_Описание задания_: Дословно процитируйте отрывок из интервью с Якобом Пройссом. Начните со слов «Дарина Николенко: Фильм» и остановитесь после слов «перед своим героем?».

_Фрагмент текста_:
□ □ □

Якоб Пройсс: «Если я что-то делаю, то до конца»
Имя немецкого режиссера Якоба Пройса известно украинским зрителям благодаря фильму «Иной Челси. История о Донецке». В этом году его работа «Поль приходит из-за моря. Дневник встречи» победила в конкурсной программе фестиваля Docudays UA – DOCU/ПРАВА. KORYDOR задал Якобу Пройссу несколько важных вопросов о честности, ожиданиях и режиссерских сомнениях.
Дарина Николенко: Фильм о Поле постепенно перерастает в историю об отношениях тебя и Поля, о его ожиданиях и о твоих сомнениях. Это проблема, которая часто возникает в документальном кино, поскольку режиссер, проживая жизнь вместе со своим героем, не может не отдавать герою часть себя. Тут у меня возникает несколько вопросов. Каков был изначально твой замысел и как трансформировалась идея во время сьемок? В какой-то момент ты решаешь не помогать своему герою – почему? Хотя в конце концов ты помогаешь ему через своих родителей. Чувствуешь ли ты ответственность перед своим героем?
Якоб Пройсс: Да, как ты правильно сказала, это часто бывает в документальном кино. Меня интересуют люди, диалог с ними, возможно, поэтому я не делаю фильмы, где совсем не чувствуется камера, как будто меня в фильме совсем не существует. В «Ином Челси» мое присутствие тоже чувствовалось, люди в кадре ко мне обращались. Коля говорил: «Якоб, тихо, надо подготовить». Я думаю, что это мой стиль, и мне кажется, это сильная черта, что люди в кадре стремятся говорить со мной – ведь это доверие, которое невероятно помогает разговаривать с героями на их языке.

□ □ □

_Строки данных_:
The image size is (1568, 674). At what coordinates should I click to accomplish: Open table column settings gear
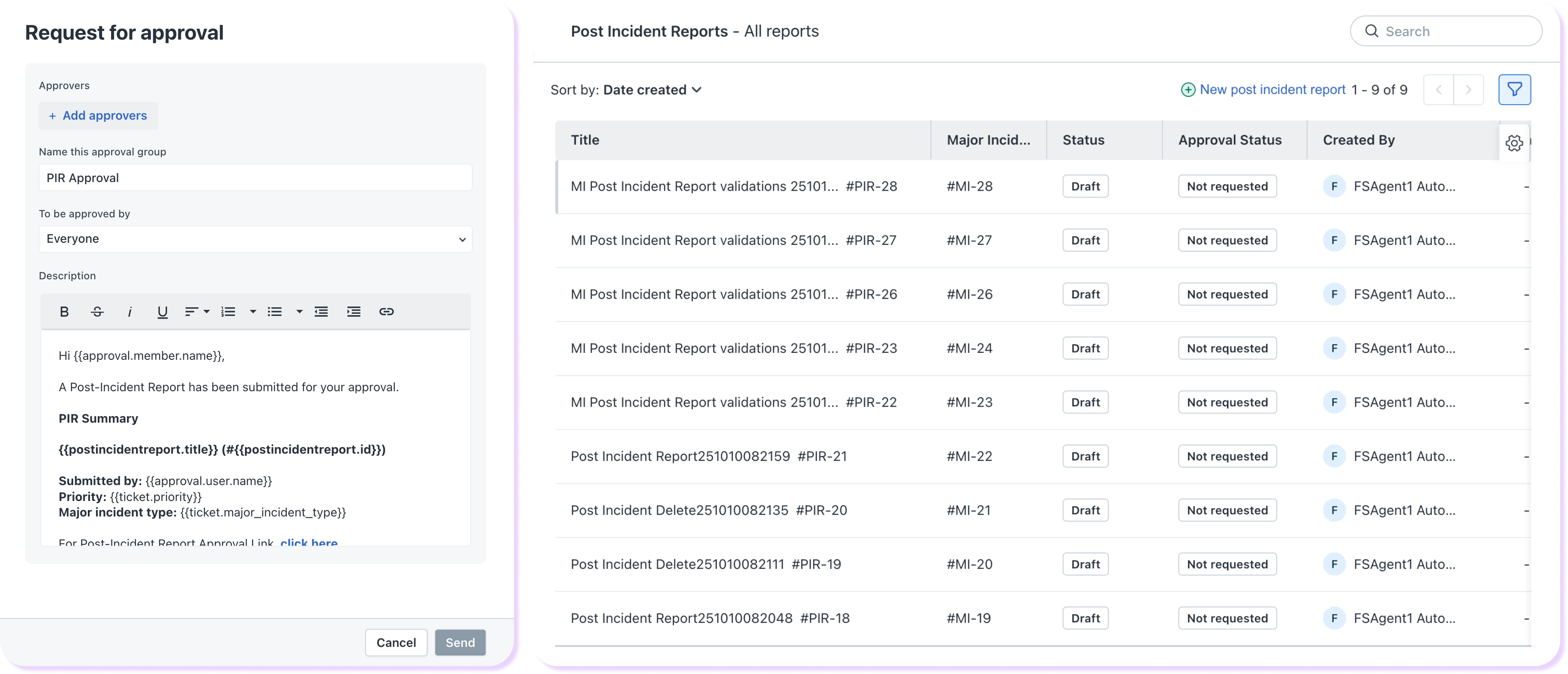point(1514,143)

□ □ □

_Ответ на задание_:
Дарина Николенко: Фильм о Поле постепенно перерастает в историю об отношениях тебя и Поля, о его ожиданиях и о твоих сомнениях. Это проблема, которая часто возникает в документальном кино, поскольку режиссер, проживая жизнь вместе со своим героем, не может не отдавать герою часть себя. Тут у меня возникает несколько вопросов. Каков был изначально твой замысел и как трансформировалась идея во время сьемок? В какой-то момент ты решаешь не помогать своему герою – почему? Хотя в конце концов ты помогаешь ему через своих родителей. Чувствуешь ли ты ответственность перед своим героем?